TO DO:
Check every line of the records below for the string "Facebook" and copy the ones that have it.

*** INFORMATION SHOWN Section Begins ***

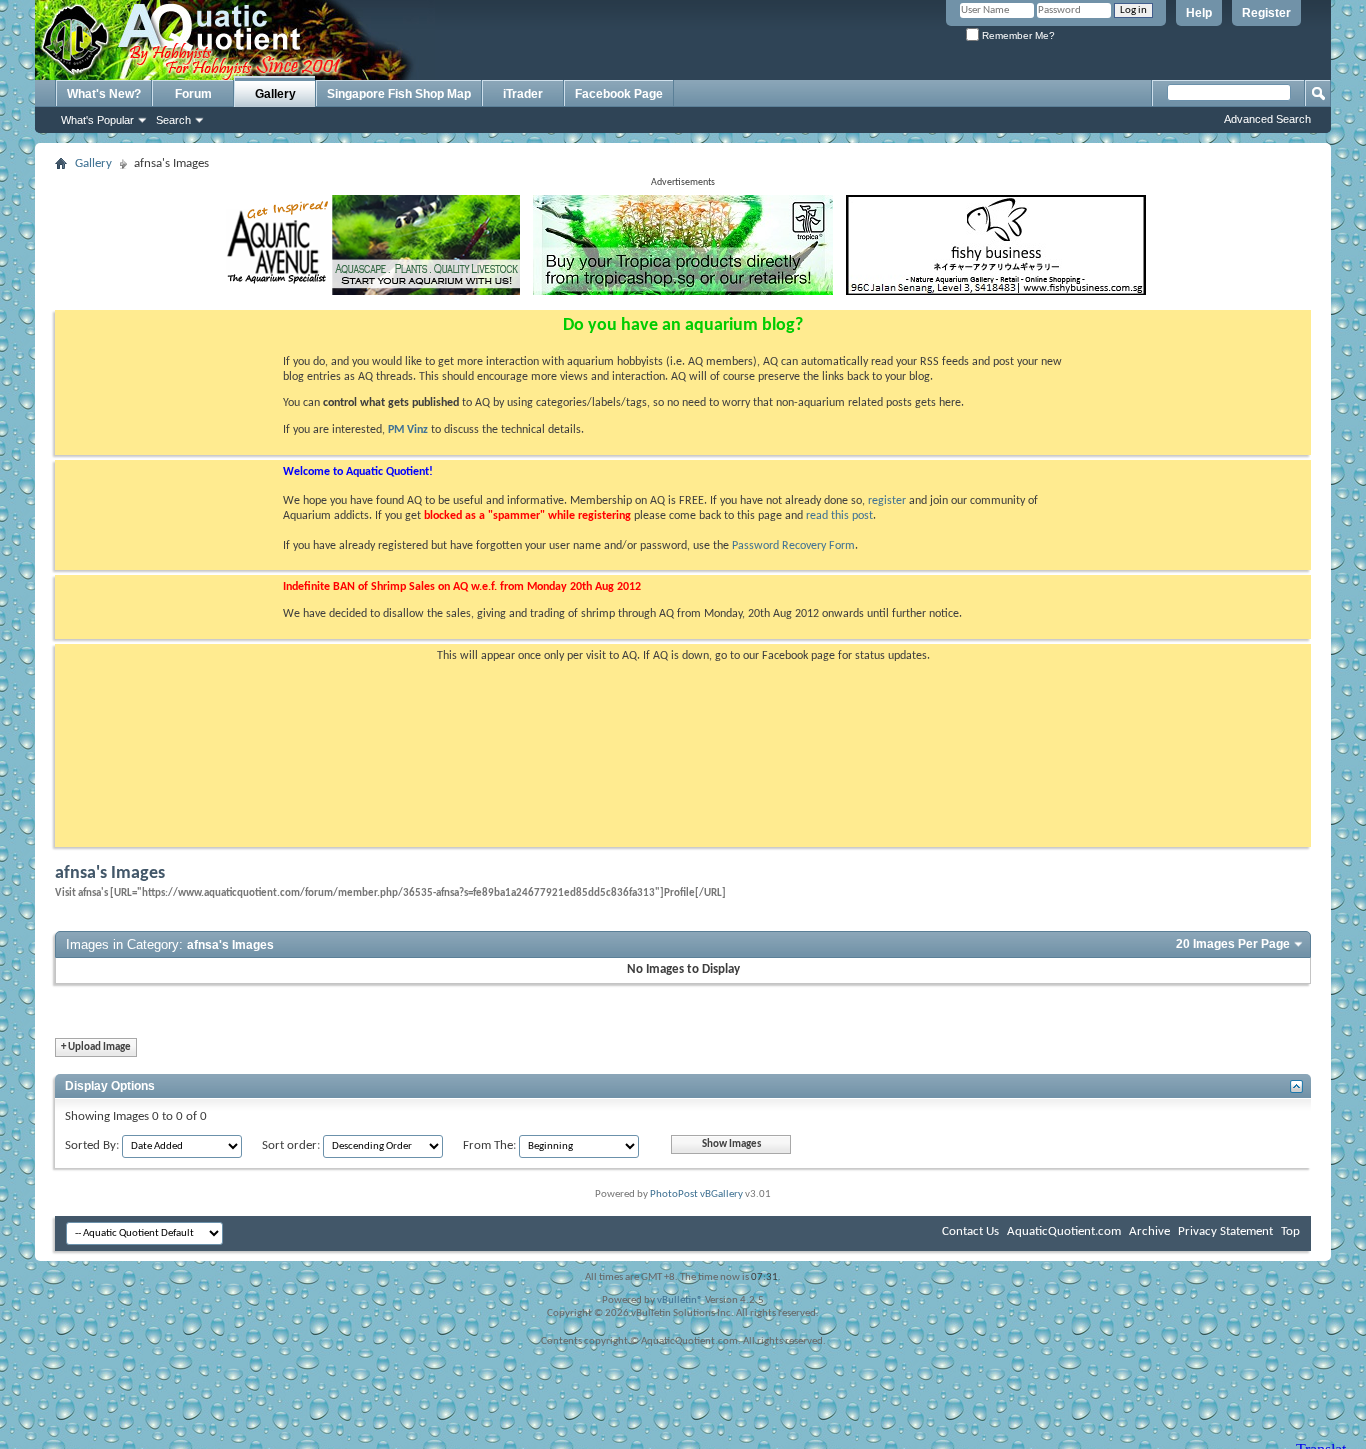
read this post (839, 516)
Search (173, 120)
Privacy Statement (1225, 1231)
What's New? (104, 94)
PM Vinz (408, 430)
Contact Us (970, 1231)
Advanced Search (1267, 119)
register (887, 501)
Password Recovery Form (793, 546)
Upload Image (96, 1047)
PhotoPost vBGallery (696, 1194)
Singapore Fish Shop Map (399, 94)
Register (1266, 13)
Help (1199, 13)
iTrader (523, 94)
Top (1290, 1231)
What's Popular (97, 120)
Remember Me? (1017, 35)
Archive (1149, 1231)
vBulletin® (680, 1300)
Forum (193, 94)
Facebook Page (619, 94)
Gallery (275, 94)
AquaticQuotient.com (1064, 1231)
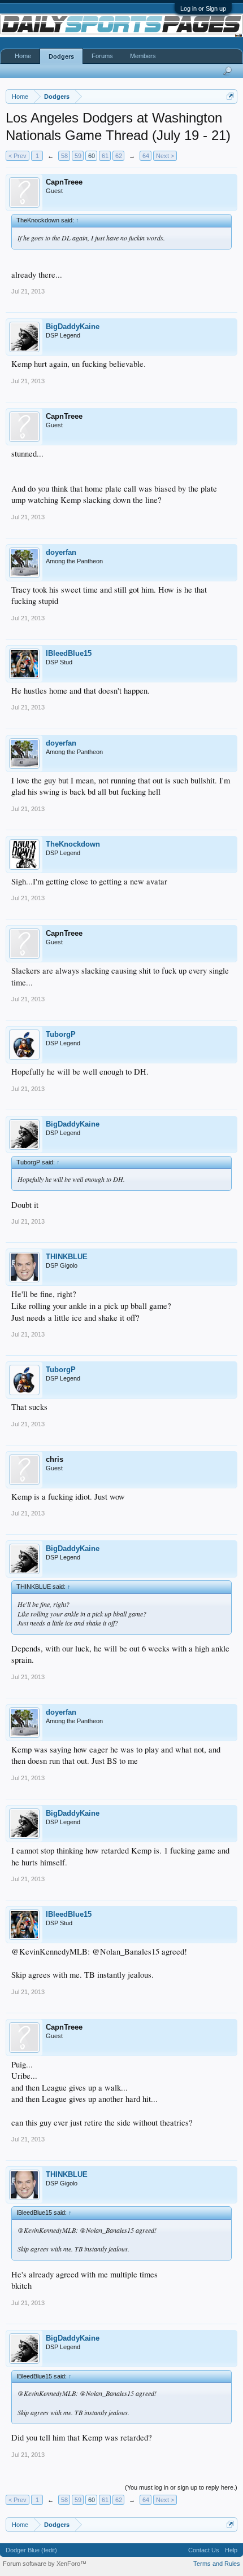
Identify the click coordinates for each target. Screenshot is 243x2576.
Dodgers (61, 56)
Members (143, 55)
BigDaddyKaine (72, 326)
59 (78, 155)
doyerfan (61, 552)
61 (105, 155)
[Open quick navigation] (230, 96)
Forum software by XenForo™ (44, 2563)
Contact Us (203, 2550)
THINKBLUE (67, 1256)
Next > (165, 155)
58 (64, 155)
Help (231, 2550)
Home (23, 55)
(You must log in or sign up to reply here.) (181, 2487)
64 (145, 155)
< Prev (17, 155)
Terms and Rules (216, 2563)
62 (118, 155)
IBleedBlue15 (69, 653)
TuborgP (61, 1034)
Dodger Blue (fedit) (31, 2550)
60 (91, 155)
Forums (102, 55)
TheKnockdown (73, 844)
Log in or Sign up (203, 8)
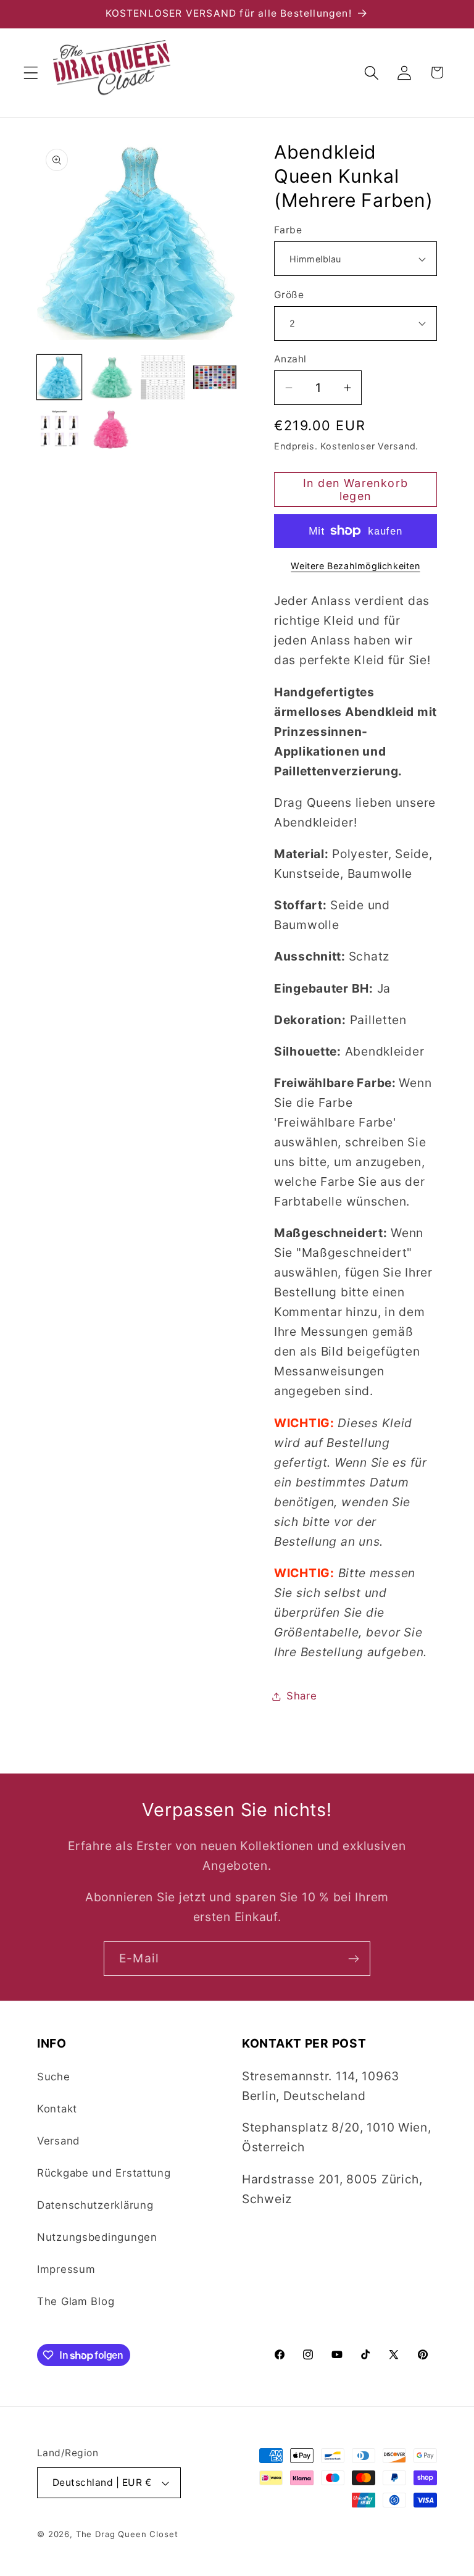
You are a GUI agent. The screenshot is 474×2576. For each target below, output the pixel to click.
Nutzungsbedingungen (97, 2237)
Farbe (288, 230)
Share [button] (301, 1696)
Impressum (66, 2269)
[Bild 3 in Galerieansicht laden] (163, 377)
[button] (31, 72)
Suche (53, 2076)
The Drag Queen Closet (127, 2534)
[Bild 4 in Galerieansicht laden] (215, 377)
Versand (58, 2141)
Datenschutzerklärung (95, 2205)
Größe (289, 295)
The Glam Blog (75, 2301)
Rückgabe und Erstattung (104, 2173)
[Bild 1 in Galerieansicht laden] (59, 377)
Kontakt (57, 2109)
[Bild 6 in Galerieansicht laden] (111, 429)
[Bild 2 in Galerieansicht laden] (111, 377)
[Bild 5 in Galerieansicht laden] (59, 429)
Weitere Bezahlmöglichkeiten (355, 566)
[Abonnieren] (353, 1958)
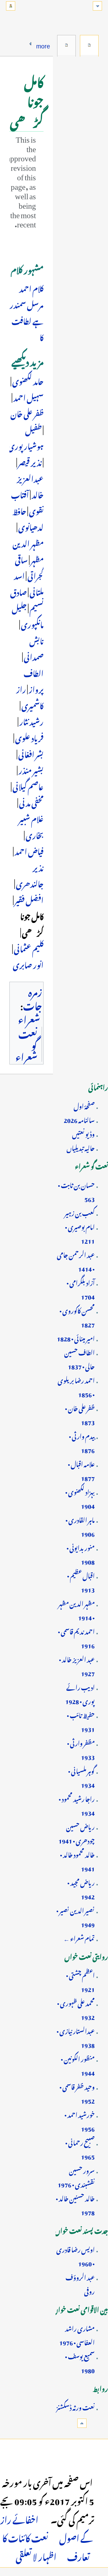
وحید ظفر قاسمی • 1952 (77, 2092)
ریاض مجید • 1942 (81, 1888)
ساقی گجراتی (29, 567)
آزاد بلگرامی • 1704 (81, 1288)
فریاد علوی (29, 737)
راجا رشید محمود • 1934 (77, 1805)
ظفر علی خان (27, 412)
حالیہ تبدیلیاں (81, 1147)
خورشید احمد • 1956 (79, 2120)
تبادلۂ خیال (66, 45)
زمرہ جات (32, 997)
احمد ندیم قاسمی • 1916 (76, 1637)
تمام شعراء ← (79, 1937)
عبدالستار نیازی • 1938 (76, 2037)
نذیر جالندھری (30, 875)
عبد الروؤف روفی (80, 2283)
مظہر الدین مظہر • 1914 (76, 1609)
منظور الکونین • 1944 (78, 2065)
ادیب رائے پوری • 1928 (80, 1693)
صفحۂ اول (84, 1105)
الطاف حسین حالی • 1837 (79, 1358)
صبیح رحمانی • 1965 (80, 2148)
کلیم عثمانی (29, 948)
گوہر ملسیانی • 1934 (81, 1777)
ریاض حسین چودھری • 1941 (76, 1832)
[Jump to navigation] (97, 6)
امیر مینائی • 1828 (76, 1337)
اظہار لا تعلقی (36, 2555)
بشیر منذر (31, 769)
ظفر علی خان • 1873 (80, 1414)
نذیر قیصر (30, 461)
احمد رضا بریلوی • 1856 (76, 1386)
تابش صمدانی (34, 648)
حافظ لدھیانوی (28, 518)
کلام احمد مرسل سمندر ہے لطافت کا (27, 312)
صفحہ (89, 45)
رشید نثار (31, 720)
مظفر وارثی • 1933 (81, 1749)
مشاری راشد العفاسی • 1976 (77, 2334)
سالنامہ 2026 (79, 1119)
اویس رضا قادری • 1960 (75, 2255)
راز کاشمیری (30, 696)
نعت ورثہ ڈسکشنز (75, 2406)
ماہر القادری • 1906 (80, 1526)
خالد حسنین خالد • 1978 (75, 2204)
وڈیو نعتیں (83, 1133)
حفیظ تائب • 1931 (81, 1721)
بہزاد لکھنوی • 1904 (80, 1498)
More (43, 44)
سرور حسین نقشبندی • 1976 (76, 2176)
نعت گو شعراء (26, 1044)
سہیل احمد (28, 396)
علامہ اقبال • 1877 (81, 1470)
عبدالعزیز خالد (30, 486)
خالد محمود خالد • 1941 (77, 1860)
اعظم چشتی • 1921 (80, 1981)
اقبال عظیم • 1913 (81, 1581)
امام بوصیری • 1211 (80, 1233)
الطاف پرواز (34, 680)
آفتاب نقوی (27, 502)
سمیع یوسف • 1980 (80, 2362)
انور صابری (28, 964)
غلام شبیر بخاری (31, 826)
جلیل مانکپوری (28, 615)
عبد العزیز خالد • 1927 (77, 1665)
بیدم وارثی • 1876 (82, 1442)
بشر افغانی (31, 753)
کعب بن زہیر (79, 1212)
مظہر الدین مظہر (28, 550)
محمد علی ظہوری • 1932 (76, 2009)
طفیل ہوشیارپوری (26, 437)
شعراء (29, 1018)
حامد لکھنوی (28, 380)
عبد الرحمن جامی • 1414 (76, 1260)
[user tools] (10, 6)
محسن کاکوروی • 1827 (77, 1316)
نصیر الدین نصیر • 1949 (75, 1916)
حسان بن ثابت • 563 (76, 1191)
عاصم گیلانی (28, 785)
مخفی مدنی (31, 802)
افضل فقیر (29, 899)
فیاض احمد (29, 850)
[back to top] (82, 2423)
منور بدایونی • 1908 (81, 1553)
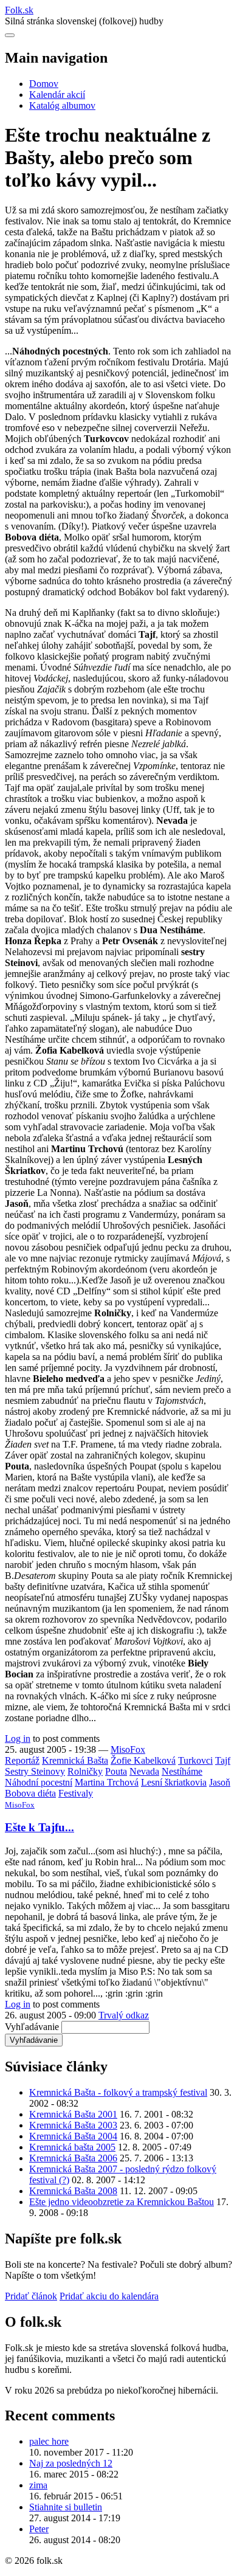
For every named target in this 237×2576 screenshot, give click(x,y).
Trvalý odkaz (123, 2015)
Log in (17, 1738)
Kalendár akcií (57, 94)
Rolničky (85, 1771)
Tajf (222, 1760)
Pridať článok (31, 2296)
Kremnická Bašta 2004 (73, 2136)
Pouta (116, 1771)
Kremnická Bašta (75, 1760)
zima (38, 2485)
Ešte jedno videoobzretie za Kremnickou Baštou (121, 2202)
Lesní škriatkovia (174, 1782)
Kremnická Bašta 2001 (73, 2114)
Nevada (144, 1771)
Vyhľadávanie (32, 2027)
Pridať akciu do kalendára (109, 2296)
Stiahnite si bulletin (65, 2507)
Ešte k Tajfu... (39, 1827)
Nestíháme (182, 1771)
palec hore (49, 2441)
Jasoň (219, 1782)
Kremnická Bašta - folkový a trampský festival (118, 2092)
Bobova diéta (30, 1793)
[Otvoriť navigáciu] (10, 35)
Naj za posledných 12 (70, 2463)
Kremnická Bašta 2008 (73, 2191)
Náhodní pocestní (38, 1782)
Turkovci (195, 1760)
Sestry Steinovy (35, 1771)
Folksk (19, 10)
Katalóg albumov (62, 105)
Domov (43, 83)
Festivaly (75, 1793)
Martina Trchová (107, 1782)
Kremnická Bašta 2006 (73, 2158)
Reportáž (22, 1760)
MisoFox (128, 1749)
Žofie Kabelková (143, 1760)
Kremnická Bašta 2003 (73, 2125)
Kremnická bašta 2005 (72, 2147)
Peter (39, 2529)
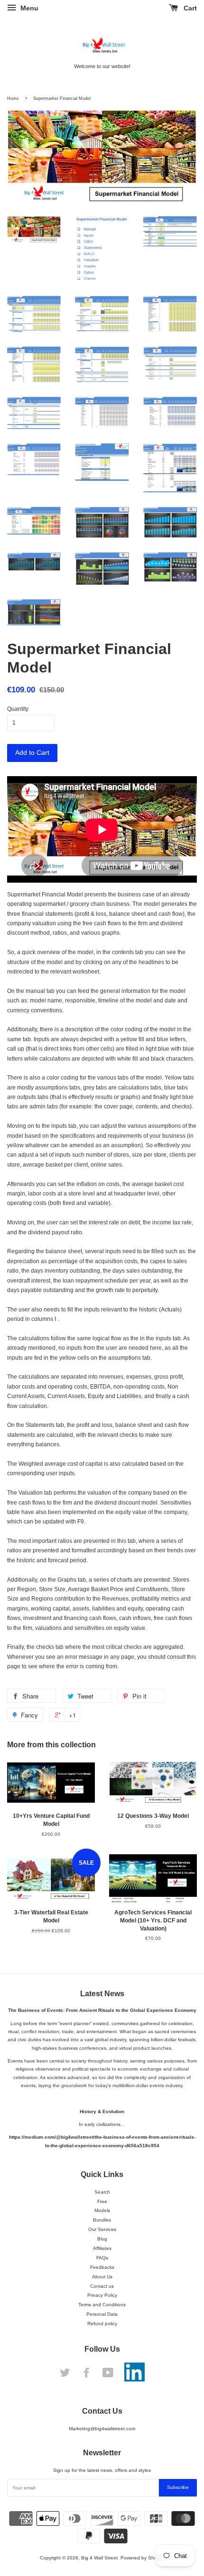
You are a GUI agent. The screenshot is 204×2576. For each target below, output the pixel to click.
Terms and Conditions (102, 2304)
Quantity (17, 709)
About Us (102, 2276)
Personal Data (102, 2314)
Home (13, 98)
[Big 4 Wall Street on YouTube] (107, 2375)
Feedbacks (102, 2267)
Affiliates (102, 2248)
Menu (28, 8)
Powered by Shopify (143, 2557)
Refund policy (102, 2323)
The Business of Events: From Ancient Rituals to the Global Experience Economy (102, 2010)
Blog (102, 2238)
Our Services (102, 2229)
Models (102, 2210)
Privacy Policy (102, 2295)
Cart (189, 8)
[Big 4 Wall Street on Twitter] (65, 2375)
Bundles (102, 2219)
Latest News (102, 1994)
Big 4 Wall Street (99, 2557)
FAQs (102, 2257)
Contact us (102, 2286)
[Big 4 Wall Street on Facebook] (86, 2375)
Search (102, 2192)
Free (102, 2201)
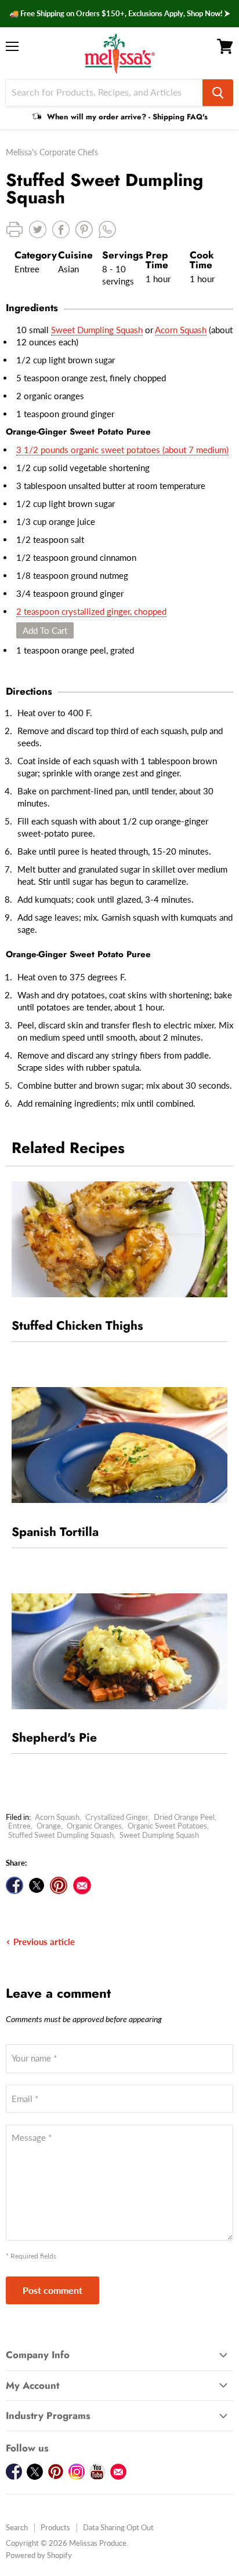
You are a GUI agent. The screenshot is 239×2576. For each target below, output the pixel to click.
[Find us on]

*** INFORMATION SHOWN Section Ends ***

WRITTEN RESPONSE:
Facebook Page (619, 94)
[Big 4 Wall Street on Facebook] (86, 2375)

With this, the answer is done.